YOUR OBJECTIVE:
Rewrite all of the records below, putting "desktop assistant" in place of "computer-use agent" each time it appears and leaving everything else unchanged.

ENTRIES SHOWN:
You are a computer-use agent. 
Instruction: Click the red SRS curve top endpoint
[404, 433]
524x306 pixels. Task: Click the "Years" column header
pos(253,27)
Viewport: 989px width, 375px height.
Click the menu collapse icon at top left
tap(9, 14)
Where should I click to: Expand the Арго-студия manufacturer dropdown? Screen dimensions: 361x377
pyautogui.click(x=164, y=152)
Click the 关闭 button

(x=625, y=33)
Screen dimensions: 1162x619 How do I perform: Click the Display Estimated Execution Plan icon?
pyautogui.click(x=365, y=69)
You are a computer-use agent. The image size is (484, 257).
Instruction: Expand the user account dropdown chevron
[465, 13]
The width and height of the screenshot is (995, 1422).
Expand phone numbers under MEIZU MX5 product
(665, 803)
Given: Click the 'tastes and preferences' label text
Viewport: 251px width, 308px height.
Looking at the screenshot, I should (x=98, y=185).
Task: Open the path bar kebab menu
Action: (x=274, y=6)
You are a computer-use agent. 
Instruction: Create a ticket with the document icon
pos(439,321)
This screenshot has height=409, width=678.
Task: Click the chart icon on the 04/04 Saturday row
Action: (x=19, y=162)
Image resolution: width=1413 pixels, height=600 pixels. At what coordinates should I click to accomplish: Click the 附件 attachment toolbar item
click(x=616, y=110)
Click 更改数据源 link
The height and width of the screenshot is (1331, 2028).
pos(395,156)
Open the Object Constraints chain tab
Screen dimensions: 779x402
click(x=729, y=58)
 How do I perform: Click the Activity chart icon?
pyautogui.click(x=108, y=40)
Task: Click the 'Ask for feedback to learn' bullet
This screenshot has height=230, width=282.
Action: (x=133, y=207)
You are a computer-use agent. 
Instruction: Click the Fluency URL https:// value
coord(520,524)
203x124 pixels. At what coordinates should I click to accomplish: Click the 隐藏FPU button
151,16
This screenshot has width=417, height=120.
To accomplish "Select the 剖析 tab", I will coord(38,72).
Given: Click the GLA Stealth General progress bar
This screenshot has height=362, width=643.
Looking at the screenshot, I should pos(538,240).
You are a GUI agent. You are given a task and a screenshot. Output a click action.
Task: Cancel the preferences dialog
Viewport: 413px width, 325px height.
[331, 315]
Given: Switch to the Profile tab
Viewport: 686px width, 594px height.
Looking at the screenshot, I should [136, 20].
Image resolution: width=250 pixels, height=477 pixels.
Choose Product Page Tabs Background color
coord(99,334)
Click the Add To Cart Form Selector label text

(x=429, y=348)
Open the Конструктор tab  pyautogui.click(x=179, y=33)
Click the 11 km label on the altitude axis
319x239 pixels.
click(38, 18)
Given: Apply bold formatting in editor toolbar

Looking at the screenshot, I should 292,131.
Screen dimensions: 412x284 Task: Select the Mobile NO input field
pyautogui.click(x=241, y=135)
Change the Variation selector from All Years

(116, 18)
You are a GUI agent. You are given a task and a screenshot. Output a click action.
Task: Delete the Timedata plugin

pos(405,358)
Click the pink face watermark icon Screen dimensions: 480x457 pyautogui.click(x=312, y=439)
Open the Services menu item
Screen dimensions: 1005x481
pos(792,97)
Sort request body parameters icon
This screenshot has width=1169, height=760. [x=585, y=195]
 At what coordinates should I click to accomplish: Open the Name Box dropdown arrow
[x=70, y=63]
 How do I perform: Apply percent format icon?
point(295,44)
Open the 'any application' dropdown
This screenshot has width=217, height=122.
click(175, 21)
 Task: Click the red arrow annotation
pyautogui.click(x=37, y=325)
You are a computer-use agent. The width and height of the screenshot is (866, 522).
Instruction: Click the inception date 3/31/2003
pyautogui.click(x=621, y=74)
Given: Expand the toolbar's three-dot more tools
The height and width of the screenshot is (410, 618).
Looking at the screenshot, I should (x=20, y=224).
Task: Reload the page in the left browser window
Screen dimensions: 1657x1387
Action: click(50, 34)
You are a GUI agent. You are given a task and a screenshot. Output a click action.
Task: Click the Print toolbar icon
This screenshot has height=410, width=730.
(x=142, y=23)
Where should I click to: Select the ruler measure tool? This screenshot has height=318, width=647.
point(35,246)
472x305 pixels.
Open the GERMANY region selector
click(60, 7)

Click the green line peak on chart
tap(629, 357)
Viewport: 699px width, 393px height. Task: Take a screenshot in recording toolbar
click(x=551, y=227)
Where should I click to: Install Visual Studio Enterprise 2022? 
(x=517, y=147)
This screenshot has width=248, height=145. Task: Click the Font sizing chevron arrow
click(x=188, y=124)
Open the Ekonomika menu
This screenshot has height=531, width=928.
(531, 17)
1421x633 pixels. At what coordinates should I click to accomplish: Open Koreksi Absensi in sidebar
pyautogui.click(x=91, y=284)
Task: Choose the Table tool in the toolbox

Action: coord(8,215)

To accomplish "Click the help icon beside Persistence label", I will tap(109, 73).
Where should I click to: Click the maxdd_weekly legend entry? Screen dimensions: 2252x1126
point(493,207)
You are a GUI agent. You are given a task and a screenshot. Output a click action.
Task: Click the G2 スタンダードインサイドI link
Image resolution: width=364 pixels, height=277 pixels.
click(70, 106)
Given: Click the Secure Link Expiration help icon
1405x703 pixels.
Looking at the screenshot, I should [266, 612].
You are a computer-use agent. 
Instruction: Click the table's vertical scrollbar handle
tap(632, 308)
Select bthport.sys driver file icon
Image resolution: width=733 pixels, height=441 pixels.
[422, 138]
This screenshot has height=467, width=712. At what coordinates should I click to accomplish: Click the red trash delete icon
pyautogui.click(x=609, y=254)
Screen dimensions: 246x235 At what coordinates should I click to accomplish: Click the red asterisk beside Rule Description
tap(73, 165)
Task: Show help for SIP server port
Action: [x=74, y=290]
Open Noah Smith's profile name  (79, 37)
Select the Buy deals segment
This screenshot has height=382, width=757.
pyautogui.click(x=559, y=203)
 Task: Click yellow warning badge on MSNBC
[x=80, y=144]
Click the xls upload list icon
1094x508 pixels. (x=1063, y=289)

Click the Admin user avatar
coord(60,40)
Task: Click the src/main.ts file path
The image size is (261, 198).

RESPONSE BELOW:
You are a desktop assistant. 
Instruction: Click the red SRS curve top endpoint
[404, 433]
524x306 pixels. Task: Click the "Years" column header
pos(253,27)
Viewport: 989px width, 375px height.
Click the menu collapse icon at top left
tap(9, 14)
Where should I click to: Expand the Арго-студия manufacturer dropdown? Screen dimensions: 361x377
pyautogui.click(x=164, y=152)
Click the 关闭 button

(x=625, y=33)
Screen dimensions: 1162x619 How do I perform: Click the Display Estimated Execution Plan icon?
pyautogui.click(x=365, y=69)
You are a desktop assistant. The image size is (484, 257).
Instruction: Expand the user account dropdown chevron
[465, 13]
The width and height of the screenshot is (995, 1422).
Expand phone numbers under MEIZU MX5 product
(665, 803)
Given: Click the 'tastes and preferences' label text
Viewport: 251px width, 308px height.
Looking at the screenshot, I should (x=98, y=185).
Task: Open the path bar kebab menu
Action: (x=274, y=6)
You are a desktop assistant. 
Instruction: Create a ticket with the document icon
pos(439,321)
This screenshot has height=409, width=678.
Task: Click the chart icon on the 04/04 Saturday row
Action: (x=19, y=162)
Image resolution: width=1413 pixels, height=600 pixels. At what coordinates should I click to accomplish: Click the 附件 attachment toolbar item
click(x=616, y=110)
Click 更改数据源 link
The height and width of the screenshot is (1331, 2028).
pos(395,156)
Open the Object Constraints chain tab
Screen dimensions: 779x402
click(x=729, y=58)
 How do I perform: Click the Activity chart icon?
pyautogui.click(x=108, y=40)
Task: Click the 'Ask for feedback to learn' bullet
This screenshot has height=230, width=282.
Action: (x=133, y=207)
You are a desktop assistant. 
Instruction: Click the Fluency URL https:// value
coord(520,524)
203x124 pixels. At what coordinates should I click to accomplish: Click the 隐藏FPU button
151,16
This screenshot has width=417, height=120.
To accomplish "Select the 剖析 tab", I will coord(38,72).
Given: Click the GLA Stealth General progress bar
This screenshot has height=362, width=643.
Looking at the screenshot, I should pos(538,240).
You are a GUI agent. You are given a task and a screenshot. Output a click action.
Task: Cancel the preferences dialog
Viewport: 413px width, 325px height.
[331, 315]
Given: Switch to the Profile tab
Viewport: 686px width, 594px height.
Looking at the screenshot, I should [136, 20].
Image resolution: width=250 pixels, height=477 pixels.
Choose Product Page Tabs Background color
coord(99,334)
Click the Add To Cart Form Selector label text

(x=429, y=348)
Open the Конструктор tab  pyautogui.click(x=179, y=33)
Click the 11 km label on the altitude axis
319x239 pixels.
click(38, 18)
Given: Apply bold formatting in editor toolbar

Looking at the screenshot, I should 292,131.
Screen dimensions: 412x284 Task: Select the Mobile NO input field
pyautogui.click(x=241, y=135)
Change the Variation selector from All Years

(116, 18)
You are a GUI agent. You are given a task and a screenshot. Output a click action.
Task: Delete the Timedata plugin

pos(405,358)
Click the pink face watermark icon Screen dimensions: 480x457 pyautogui.click(x=312, y=439)
Open the Services menu item
Screen dimensions: 1005x481
pos(792,97)
Sort request body parameters icon
This screenshot has width=1169, height=760. [x=585, y=195]
 At what coordinates should I click to accomplish: Open the Name Box dropdown arrow
[x=70, y=63]
 How do I perform: Apply percent format icon?
point(295,44)
Open the 'any application' dropdown
This screenshot has width=217, height=122.
click(175, 21)
 Task: Click the red arrow annotation
pyautogui.click(x=37, y=325)
You are a desktop assistant. The width and height of the screenshot is (866, 522).
Instruction: Click the inception date 3/31/2003
pyautogui.click(x=621, y=74)
Given: Expand the toolbar's three-dot more tools
The height and width of the screenshot is (410, 618).
Looking at the screenshot, I should (x=20, y=224).
Task: Reload the page in the left browser window
Screen dimensions: 1657x1387
Action: click(50, 34)
You are a GUI agent. You are given a task and a screenshot. Output a click action.
Task: Click the Print toolbar icon
This screenshot has height=410, width=730.
(x=142, y=23)
Where should I click to: Select the ruler measure tool? This screenshot has height=318, width=647.
point(35,246)
472x305 pixels.
Open the GERMANY region selector
click(60, 7)

Click the green line peak on chart
tap(629, 357)
Viewport: 699px width, 393px height. Task: Take a screenshot in recording toolbar
click(x=551, y=227)
Where should I click to: Install Visual Studio Enterprise 2022? 
(x=517, y=147)
This screenshot has width=248, height=145. Task: Click the Font sizing chevron arrow
click(x=188, y=124)
Open the Ekonomika menu
This screenshot has height=531, width=928.
(531, 17)
1421x633 pixels. At what coordinates should I click to accomplish: Open Koreksi Absensi in sidebar
pyautogui.click(x=91, y=284)
Task: Choose the Table tool in the toolbox

Action: coord(8,215)

To accomplish "Click the help icon beside Persistence label", I will tap(109, 73).
Where should I click to: Click the maxdd_weekly legend entry? Screen dimensions: 2252x1126
point(493,207)
You are a GUI agent. You are given a task and a screenshot. Output a click action.
Task: Click the G2 スタンダードインサイドI link
Image resolution: width=364 pixels, height=277 pixels.
click(70, 106)
Given: Click the Secure Link Expiration help icon
1405x703 pixels.
Looking at the screenshot, I should [266, 612].
You are a desktop assistant. 
Instruction: Click the table's vertical scrollbar handle
tap(632, 308)
Select bthport.sys driver file icon
Image resolution: width=733 pixels, height=441 pixels.
[422, 138]
This screenshot has height=467, width=712. At what coordinates should I click to accomplish: Click the red trash delete icon
pyautogui.click(x=609, y=254)
Screen dimensions: 246x235 At what coordinates should I click to accomplish: Click the red asterisk beside Rule Description
tap(73, 165)
Task: Show help for SIP server port
Action: [x=74, y=290]
Open Noah Smith's profile name  (79, 37)
Select the Buy deals segment
This screenshot has height=382, width=757.
pyautogui.click(x=559, y=203)
 Task: Click yellow warning badge on MSNBC
[x=80, y=144]
Click the xls upload list icon
1094x508 pixels. (x=1063, y=289)

Click the Admin user avatar
coord(60,40)
Task: Click the src/main.ts file path
The image size is (261, 198).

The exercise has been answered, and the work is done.